Written task → Could you give each line of the rows below as a numbered list, skipping any blank lines?

[Data entries]
---

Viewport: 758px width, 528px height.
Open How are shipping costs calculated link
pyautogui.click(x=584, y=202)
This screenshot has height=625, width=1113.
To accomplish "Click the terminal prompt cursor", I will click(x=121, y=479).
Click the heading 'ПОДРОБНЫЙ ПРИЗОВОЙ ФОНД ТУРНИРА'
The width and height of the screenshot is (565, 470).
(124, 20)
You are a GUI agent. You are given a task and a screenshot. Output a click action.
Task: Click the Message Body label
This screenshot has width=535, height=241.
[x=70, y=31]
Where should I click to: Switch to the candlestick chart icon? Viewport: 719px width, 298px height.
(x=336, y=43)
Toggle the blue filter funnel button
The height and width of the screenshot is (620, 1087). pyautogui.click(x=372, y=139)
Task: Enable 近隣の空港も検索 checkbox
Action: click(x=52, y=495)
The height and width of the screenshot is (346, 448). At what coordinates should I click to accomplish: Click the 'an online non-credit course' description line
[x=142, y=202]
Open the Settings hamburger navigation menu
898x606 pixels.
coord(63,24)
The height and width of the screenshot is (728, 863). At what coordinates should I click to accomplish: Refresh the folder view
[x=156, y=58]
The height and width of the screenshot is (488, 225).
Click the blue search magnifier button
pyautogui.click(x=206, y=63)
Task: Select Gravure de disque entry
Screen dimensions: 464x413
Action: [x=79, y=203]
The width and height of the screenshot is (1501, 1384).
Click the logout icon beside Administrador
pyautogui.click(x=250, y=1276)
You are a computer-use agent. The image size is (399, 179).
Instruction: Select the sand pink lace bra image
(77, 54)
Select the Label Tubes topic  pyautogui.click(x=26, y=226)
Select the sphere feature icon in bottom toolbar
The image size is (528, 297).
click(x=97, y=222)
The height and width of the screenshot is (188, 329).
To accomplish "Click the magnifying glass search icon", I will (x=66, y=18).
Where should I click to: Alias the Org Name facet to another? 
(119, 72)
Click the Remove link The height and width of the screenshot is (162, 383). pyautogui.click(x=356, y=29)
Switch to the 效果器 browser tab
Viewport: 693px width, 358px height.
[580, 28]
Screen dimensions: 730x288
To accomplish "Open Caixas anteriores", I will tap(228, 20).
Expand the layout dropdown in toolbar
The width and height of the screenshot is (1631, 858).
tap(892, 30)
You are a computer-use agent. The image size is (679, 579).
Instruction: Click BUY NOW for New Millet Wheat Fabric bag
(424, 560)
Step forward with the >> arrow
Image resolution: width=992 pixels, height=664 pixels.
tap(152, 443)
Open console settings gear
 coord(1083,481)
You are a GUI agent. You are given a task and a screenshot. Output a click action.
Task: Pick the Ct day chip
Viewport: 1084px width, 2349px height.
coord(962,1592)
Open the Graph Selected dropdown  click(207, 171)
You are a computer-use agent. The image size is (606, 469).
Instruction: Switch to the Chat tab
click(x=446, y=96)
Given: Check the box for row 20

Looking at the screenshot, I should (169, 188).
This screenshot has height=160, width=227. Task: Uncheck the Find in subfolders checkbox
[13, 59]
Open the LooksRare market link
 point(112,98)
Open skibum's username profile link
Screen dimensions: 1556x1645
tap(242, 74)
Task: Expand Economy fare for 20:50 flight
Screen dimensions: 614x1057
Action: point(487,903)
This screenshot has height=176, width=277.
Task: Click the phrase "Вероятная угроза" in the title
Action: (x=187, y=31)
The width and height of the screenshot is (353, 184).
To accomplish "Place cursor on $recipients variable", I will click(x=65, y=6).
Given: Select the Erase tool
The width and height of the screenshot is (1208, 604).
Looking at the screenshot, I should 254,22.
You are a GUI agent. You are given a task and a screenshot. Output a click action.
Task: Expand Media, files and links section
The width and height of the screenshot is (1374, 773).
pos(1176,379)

---

Solution below →
1. Viewport: 758px width, 528px height.
2. Open How are shipping costs calculated link
3. pyautogui.click(x=584, y=202)
4. This screenshot has height=625, width=1113.
5. To accomplish "Click the terminal prompt cursor", I will click(x=121, y=479).
6. Click the heading 'ПОДРОБНЫЙ ПРИЗОВОЙ ФОНД ТУРНИРА'
7. The width and height of the screenshot is (565, 470).
8. (124, 20)
9. You are a GUI agent. You are given a task and a screenshot. Output a click action.
10. Task: Click the Message Body label
11. This screenshot has width=535, height=241.
12. [x=70, y=31]
13. Where should I click to: Switch to the candlestick chart icon? Viewport: 719px width, 298px height.
14. (x=336, y=43)
15. Toggle the blue filter funnel button
16. The height and width of the screenshot is (620, 1087). pyautogui.click(x=372, y=139)
17. Task: Enable 近隣の空港も検索 checkbox
18. Action: click(x=52, y=495)
19. The height and width of the screenshot is (346, 448). At what coordinates should I click to accomplish: Click the 'an online non-credit course' description line
20. [x=142, y=202]
21. Open the Settings hamburger navigation menu
22. 898x606 pixels.
23. coord(63,24)
24. The height and width of the screenshot is (728, 863). At what coordinates should I click to accomplish: Refresh the folder view
25. [x=156, y=58]
26. The height and width of the screenshot is (488, 225).
27. Click the blue search magnifier button
28. pyautogui.click(x=206, y=63)
29. Task: Select Gravure de disque entry
30. Screen dimensions: 464x413
31. Action: [x=79, y=203]
32. The width and height of the screenshot is (1501, 1384).
33. Click the logout icon beside Administrador
34. pyautogui.click(x=250, y=1276)
35. You are a computer-use agent. The image size is (399, 179).
36. Instruction: Select the sand pink lace bra image
37. (77, 54)
38. Select the Label Tubes topic  pyautogui.click(x=26, y=226)
39. Select the sphere feature icon in bottom toolbar
40. The image size is (528, 297).
41. click(x=97, y=222)
42. The height and width of the screenshot is (188, 329).
43. To accomplish "Click the magnifying glass search icon", I will (x=66, y=18).
44. Where should I click to: Alias the Org Name facet to another? 
45. (119, 72)
46. Click the Remove link The height and width of the screenshot is (162, 383). pyautogui.click(x=356, y=29)
47. Switch to the 效果器 browser tab
48. Viewport: 693px width, 358px height.
49. [580, 28]
50. Screen dimensions: 730x288
51. To accomplish "Open Caixas anteriores", I will tap(228, 20).
52. Expand the layout dropdown in toolbar
53. The width and height of the screenshot is (1631, 858).
54. tap(892, 30)
55. You are a computer-use agent. The image size is (679, 579).
56. Instruction: Click BUY NOW for New Millet Wheat Fabric bag
57. (424, 560)
58. Step forward with the >> arrow
59. Image resolution: width=992 pixels, height=664 pixels.
60. tap(152, 443)
61. Open console settings gear
62.  coord(1083,481)
63. You are a GUI agent. You are given a task and a screenshot. Output a click action.
64. Task: Pick the Ct day chip
65. Viewport: 1084px width, 2349px height.
66. coord(962,1592)
67. Open the Graph Selected dropdown  click(207, 171)
68. You are a computer-use agent. The image size is (606, 469).
69. Instruction: Switch to the Chat tab
70. click(x=446, y=96)
71. Given: Check the box for row 20
72. Looking at the screenshot, I should (169, 188).
73. This screenshot has height=160, width=227. Task: Uncheck the Find in subfolders checkbox
74. [13, 59]
75. Open the LooksRare market link
76.  point(112,98)
77. Open skibum's username profile link
78. Screen dimensions: 1556x1645
79. tap(242, 74)
80. Task: Expand Economy fare for 20:50 flight
81. Screen dimensions: 614x1057
82. Action: point(487,903)
83. This screenshot has height=176, width=277.
84. Task: Click the phrase "Вероятная угроза" in the title
85. Action: (x=187, y=31)
86. The width and height of the screenshot is (353, 184).
87. To accomplish "Place cursor on $recipients variable", I will click(x=65, y=6).
88. Given: Select the Erase tool
89. The width and height of the screenshot is (1208, 604).
90. Looking at the screenshot, I should 254,22.
91. You are a GUI agent. You are given a task and a screenshot. Output a click action.
92. Task: Expand Media, files and links section
93. The width and height of the screenshot is (1374, 773).
94. pos(1176,379)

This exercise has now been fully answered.